Research proposed uses complex systems framing to synthesise our understanding of the development of future cities. Research addresses urban challenges that focus on data science opportunities of the city and socio-material systems that link built form, technology and behavioural pattern in complex interventions in public health, the nexus of water food and energy, informality, the city commons, mobility, land and the imperative to accommodate new populations. Research embedded in cities themselves will build new forms of learning, co-production and capacity building to promote sustainable urban development.

To maximize the impact of our work the five centres of research will create a platform that will link regionally to linked research centres, urban labs and city observatories in Latin America, Africa, India and China. The opportunity to link the challenges of the global south to the city futures of the global north will be addressed through formal links to impact pathways in London government and European Urban Labs and centres, liaising with three of the Innovate UK funded Catapults (Satellite, Transport, Future of Cities).
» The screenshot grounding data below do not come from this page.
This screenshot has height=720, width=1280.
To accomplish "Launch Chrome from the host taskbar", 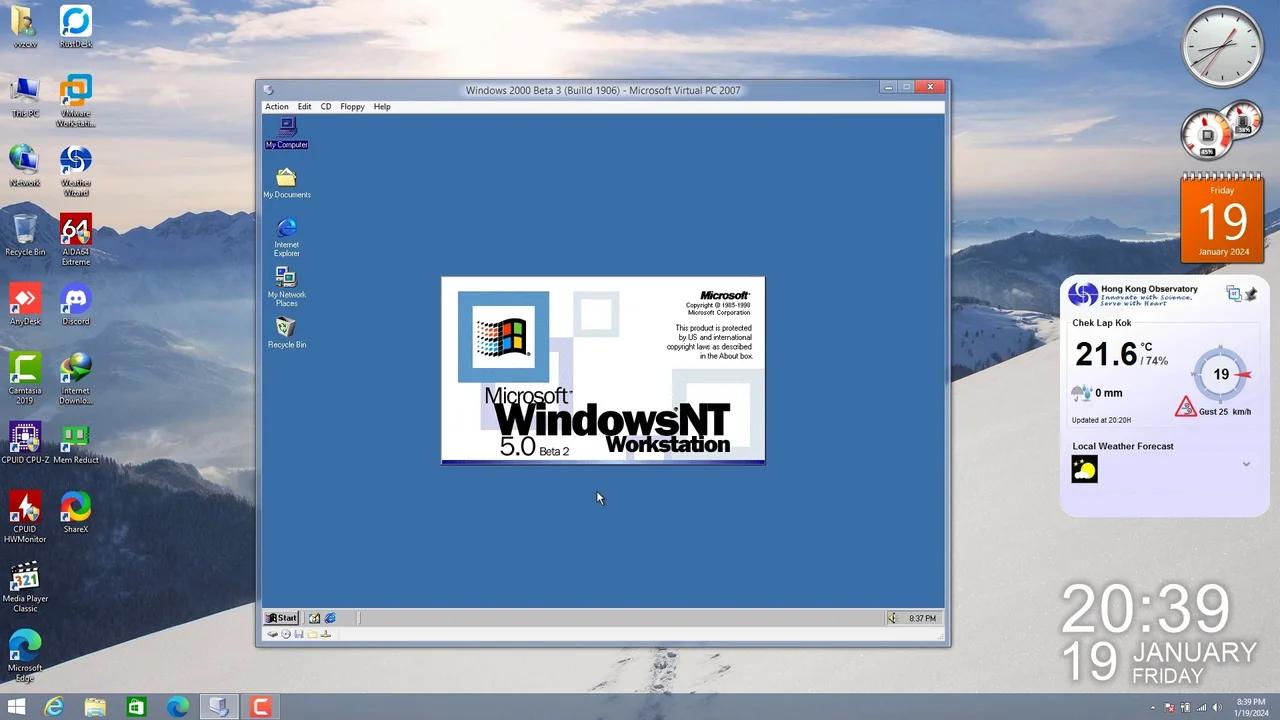I will pos(178,707).
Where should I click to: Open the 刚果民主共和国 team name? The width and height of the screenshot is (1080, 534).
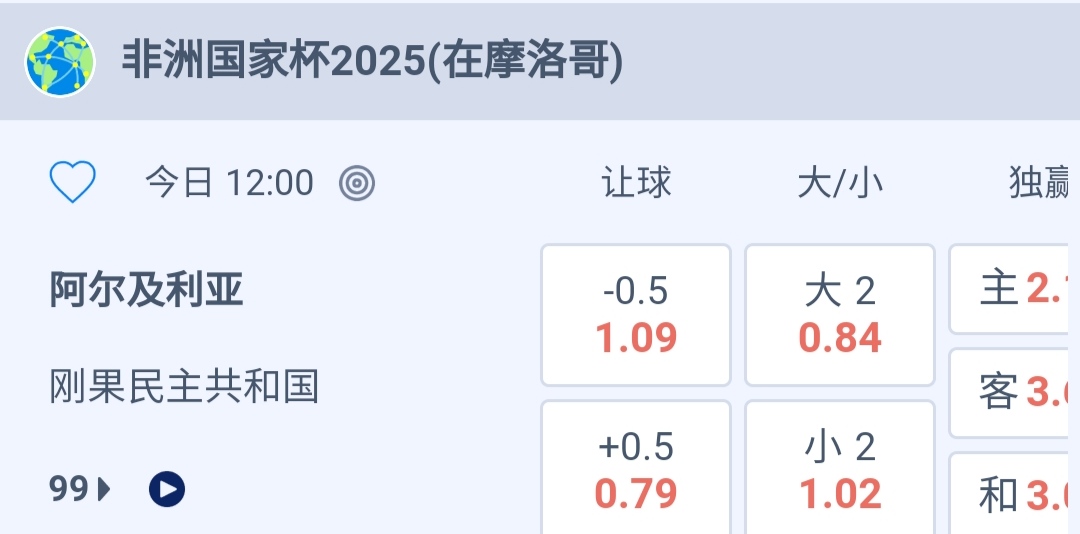point(184,386)
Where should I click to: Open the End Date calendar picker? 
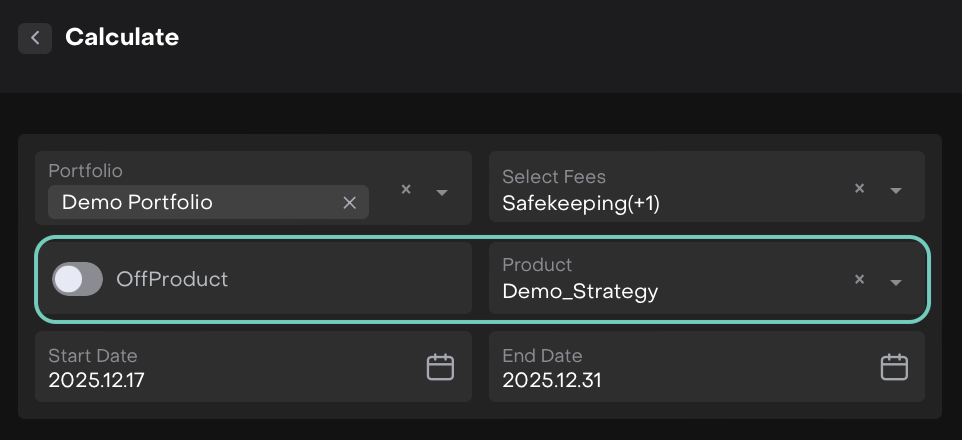coord(894,367)
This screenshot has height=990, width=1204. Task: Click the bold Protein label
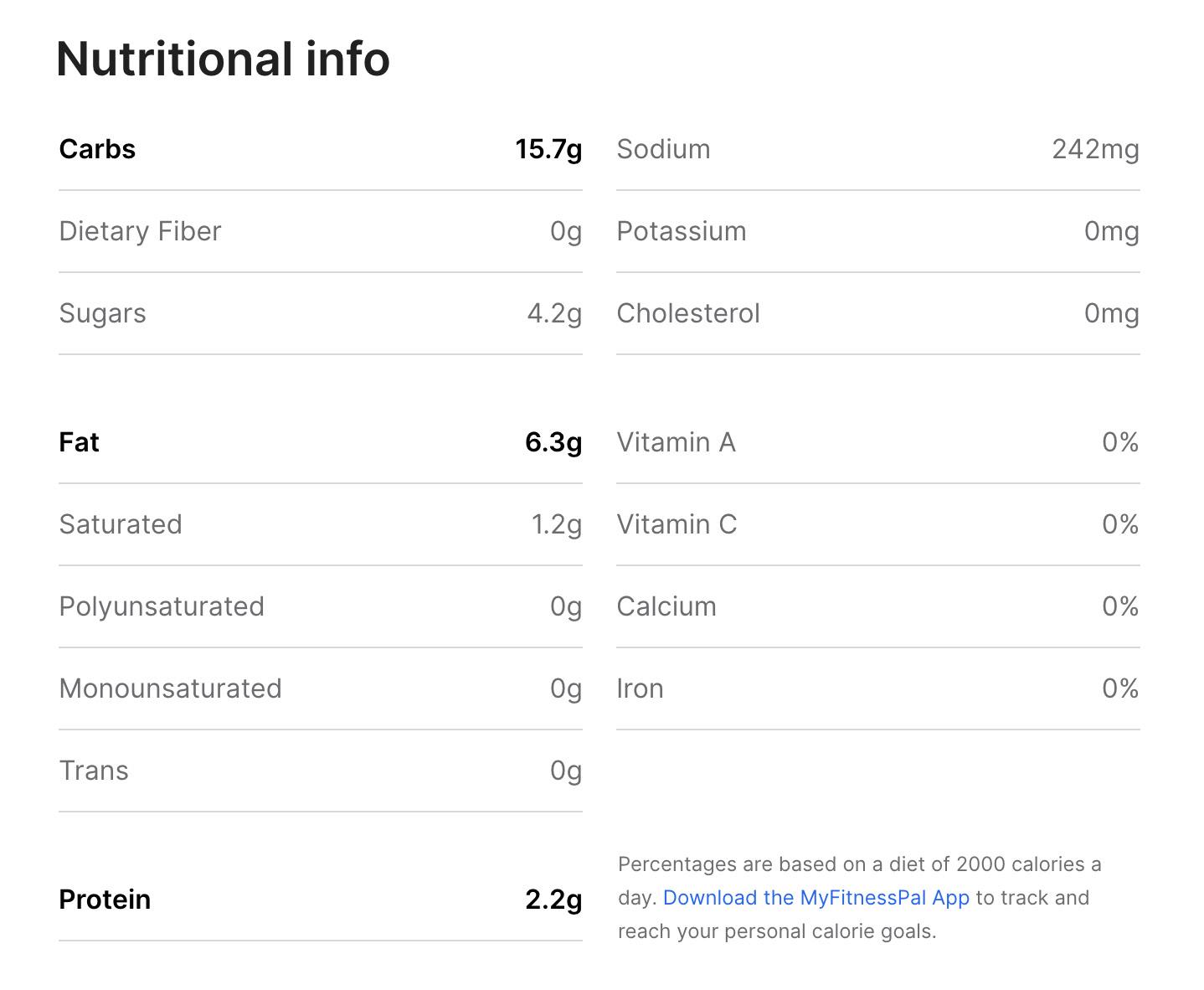[105, 900]
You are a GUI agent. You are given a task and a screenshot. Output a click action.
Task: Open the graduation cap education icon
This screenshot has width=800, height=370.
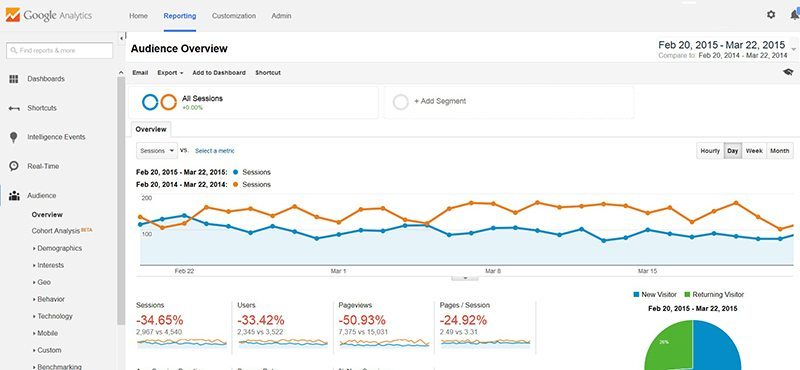click(788, 72)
In order to meet the global goals of sustainable development cities will have to fundamentally shift developmental trajectories, implying a significant realignment in urban management practice. The knowledge base on which policy makers are expected to make such momentous decisions is fragmented but we will work with cities across the partnership to develop new models of co-production and knowledge exchange. All of the research partners have outstanding records of engagement and coproduction of knowledge with cities themselves, city regions, national bodies and emergent transnational organisations, including UN Habitat, the UN Sustainable Development Solutions Network (SDSN) and the World Bank/UN agency Cities Alliance.

Planned Impact

The PEAK programme leverages an existing network of research partnerships based in globally excellent universities to generate a multidisciplinary research response to the challenges of the emergent city. The architecture of the programme is structured by the first priority of the RCUK GROW call, "to grow research capacity and capability to meet the challenges faced by developing countries". PEAK uses complex systems theory to synthesise the particular contributions of humanities, social sciences and natural sciences to address major 21st century urban dilemmas.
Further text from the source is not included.